= Supplied records =
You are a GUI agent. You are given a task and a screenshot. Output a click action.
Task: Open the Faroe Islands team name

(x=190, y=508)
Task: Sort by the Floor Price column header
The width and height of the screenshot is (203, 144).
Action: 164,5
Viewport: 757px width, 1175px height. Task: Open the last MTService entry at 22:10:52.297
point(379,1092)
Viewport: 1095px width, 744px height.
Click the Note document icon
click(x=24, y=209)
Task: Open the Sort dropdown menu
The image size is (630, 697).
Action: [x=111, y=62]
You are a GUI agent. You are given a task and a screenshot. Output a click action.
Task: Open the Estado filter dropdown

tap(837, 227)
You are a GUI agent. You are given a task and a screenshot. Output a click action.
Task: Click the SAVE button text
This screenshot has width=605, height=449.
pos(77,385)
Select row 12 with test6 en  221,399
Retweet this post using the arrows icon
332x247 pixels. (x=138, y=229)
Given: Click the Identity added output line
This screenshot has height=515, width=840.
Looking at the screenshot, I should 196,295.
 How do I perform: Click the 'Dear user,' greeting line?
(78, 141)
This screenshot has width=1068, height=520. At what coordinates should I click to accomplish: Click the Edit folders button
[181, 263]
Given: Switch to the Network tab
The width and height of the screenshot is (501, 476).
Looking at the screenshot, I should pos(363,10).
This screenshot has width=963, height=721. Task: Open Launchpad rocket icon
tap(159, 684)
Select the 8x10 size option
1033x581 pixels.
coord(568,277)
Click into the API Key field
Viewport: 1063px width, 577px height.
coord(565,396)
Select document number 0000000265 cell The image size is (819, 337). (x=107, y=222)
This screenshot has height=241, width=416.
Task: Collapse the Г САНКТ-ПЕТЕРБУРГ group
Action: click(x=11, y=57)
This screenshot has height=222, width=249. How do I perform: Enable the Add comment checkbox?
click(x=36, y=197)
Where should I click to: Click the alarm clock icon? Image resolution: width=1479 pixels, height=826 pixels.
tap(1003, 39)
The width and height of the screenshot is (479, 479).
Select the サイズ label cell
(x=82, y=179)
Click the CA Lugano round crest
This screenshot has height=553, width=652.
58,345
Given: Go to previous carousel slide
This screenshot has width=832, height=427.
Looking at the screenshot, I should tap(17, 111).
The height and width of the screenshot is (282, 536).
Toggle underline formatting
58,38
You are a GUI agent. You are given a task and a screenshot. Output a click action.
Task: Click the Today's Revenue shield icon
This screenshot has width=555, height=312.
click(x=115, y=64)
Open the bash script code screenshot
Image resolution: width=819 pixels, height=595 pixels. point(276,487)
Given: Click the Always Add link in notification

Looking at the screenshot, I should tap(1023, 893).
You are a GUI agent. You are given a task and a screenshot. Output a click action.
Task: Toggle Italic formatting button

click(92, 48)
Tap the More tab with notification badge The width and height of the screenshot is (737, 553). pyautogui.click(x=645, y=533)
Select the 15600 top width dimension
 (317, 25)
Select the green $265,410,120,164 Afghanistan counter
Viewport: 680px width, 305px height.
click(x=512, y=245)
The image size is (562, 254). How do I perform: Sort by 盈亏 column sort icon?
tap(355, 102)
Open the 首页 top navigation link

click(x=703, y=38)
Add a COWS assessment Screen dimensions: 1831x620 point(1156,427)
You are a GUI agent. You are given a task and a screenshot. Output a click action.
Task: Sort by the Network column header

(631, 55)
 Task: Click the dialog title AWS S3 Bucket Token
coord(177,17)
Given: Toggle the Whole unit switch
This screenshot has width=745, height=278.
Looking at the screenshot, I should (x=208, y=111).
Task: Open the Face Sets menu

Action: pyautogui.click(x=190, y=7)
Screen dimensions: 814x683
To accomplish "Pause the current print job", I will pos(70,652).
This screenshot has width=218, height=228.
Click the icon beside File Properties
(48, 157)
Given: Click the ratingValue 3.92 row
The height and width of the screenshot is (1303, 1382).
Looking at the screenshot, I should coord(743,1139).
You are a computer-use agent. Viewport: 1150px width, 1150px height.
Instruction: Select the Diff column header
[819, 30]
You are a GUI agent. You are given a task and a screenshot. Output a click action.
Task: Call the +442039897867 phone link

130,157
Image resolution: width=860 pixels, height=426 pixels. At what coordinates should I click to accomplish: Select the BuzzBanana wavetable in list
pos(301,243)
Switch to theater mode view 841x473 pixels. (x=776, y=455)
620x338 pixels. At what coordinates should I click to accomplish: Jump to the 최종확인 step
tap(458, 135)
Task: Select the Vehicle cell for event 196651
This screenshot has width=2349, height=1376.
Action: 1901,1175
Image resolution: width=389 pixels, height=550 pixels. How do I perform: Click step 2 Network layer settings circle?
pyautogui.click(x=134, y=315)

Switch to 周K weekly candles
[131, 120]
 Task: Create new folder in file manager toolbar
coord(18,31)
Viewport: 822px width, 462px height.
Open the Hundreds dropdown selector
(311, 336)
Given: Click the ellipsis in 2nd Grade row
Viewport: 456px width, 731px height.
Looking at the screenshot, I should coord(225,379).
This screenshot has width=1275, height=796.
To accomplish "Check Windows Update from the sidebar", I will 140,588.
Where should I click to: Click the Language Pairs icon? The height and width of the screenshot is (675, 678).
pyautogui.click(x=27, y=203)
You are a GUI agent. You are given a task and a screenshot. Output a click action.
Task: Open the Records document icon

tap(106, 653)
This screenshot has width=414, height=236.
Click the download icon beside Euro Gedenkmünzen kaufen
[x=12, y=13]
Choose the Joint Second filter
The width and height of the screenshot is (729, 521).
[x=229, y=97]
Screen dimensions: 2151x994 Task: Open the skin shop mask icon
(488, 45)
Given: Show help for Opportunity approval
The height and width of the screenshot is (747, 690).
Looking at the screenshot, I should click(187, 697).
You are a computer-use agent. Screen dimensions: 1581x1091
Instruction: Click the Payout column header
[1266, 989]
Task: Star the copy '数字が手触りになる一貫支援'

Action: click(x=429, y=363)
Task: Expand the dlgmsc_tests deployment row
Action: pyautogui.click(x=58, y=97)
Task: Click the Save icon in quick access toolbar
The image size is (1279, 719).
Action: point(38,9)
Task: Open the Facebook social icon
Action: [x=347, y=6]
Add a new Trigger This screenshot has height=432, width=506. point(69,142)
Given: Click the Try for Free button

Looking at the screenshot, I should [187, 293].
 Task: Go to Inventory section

= Task item =
Considering each line of the material above, count those with the word "computer" and give only the number.

= Output for this task =
2